Utah Advances Bill to Exclude Some Hard Seltzers from Grocery and C-Stores

Some hard seltzers and hard kombuchas in Utah are a signature away from being relegated to state-run liquor stores due to a bill that bans drinks made with flavors containing trace amounts of ethyl alcohol from grocery and convenience stores.

Senate Bill 176, an omnibus bill that would make several changes to alcohol regulation in the state, passed the state Legislature Thursday and has been sent to Gov. Spencer Cox’s desk, according to the Salt Lake Tribune.

The bill, if signed, would take effect July 1 and stores would be given six months to comply. Affected hard seltzers include the following:

  • 13 flavors of Molson Coors’ Vizzy Hard Seltzer (black cherry lime, blackberry lemon, blueberry pomegranate, blueberry watermelon, kiwi watermelon, mango watermelon, papaya passionfruit, pineapple mango, raspberry lemonade, raspberry tangerine, strawberry kiwi, strawberry lemonade, and watermelon strawberry);
  • Eight flavors of Flying Embers Hard Kombucha (ancient berry, berry USDA organic, ginger and oak, grapefruit thyme, lemon orchard, pineapple chili, watermelon, and wild berry);
  • Five flavors of Pompette Hard Sparkling Water (clementine berry, cucumber lime, grapefruit bergamot, lemon mint and rose hibiscus);
  • Five flavors of Anheuser-Busch InBev’s BonVIV Spiked Seltzer (black cherry, coconut pineapple, cranberry, grapefruit and lemon-lime);
  • Four flavors of Jiant Hard Kombucha (Gingerly, Guavamente, Hicamaya, and original);
  • Four flavors of Boston Beer Company’s Truly Hard Iced Tea Seltzer (lemon iced tea, peach iced tea, raspberry iced tea, and strawberry iced tea);
  • Two flavors of JuneShine Hard Kombucha (lime and orange).

For some beyond beer brands looking to expand, the bill makes the Utah market unappealing or impossible to enter. Utah already has some of the country’s most restrictive alcohol regulations. In 2019, it began allowing sales of beer up to 5% ABV at grocery and c-stores, which also included most hard seltzers. Complicating matters for hard seltzer is that the vast majority of the segment’s dollar sales are in variety packs, which could include a mix of approved and unapproved flavors for Utah grocery stores.

Sonic Hard Seltzer, the product of a licensing deal between Oklahoma City-based COOP Ale Works and Sonic Drive-In, offers “only a few flavors” made with ethyl alcohol, but those flavors are included in both its variety packs, COOP president Sean Mossman told Brewbound.

“It eliminates our ability to sell either of the two variety packs and, therefore, eliminates our ability to get a distribution deal with a local network,” he said.

Sonic Hard Seltzer will enter 21 new markets with off-premise chain resets this spring, but Utah will not be among them.

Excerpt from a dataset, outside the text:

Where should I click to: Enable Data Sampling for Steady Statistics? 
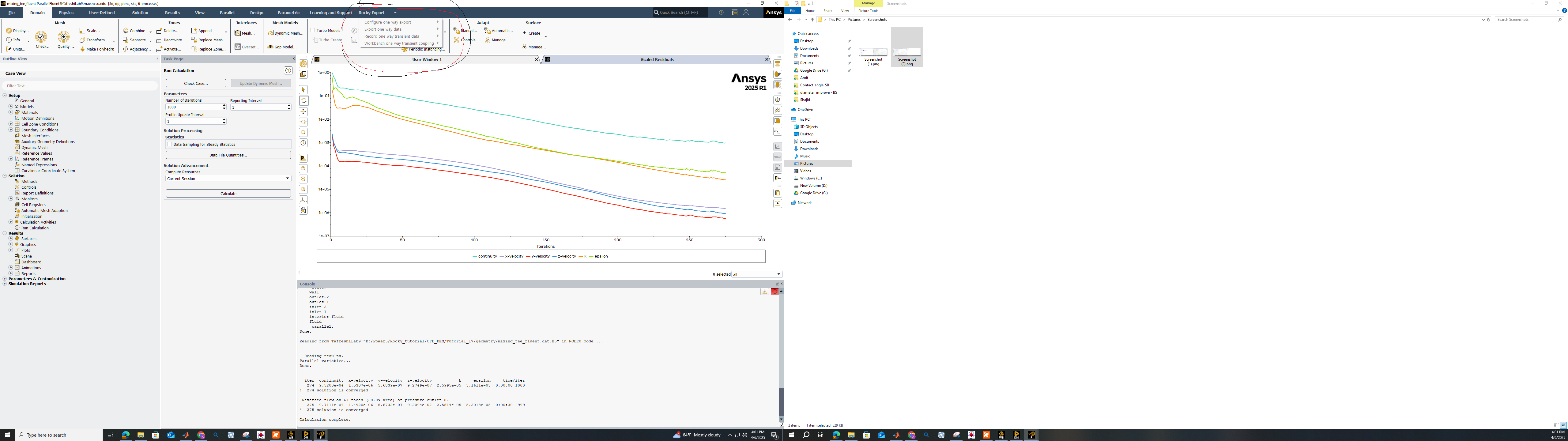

“At this point, we are expanding into states that have an available market need and make it relatively beneficial to do business in the state,” Mossman said. “The question with Utah is ‘Is the juice worth the squeeze?’ R&D, reformulation, package redesign, print plates, potential dual SKUs, etc. Is the Utah market worth that effort? Many of us will answer with a hard No.”

Potential Utah distribution partners have told Mossman and his team that they’re not interested in bringing in products that cannot be sold in grocery stores.

“I understand that position, so we are going to pass for now and reconsider in the future,” he said.

Utah’s Department of Alcoholic Beverage Control (DABC) sets the number of off-premise stores to the state’s population. One store is permitted for every 48,000 citizens, which amounts to about 68 stores for Utah’s population of 3.2 million people, according to the 2020 U.S. Census. Utah also grants licenses to more than 100 package agencies to sell packaged beer, wine and spirits for off-premise consumption “in communities too small to warrant the establishment of a state store,” according to the DABC website.

Also included in S.B. 176 are name changes to the state’s alcohol regulation bodies. The DABC would become the Department of Alcoholic Beverage Services and the Alcoholic Beverage Control Commission would become the Alcoholic Beverage Services commission. The bill also proposes modernizing payment systems at state-run liquor stores to include mobile payment options such as Apple Pay, according to FOX 13 Salt Lake City.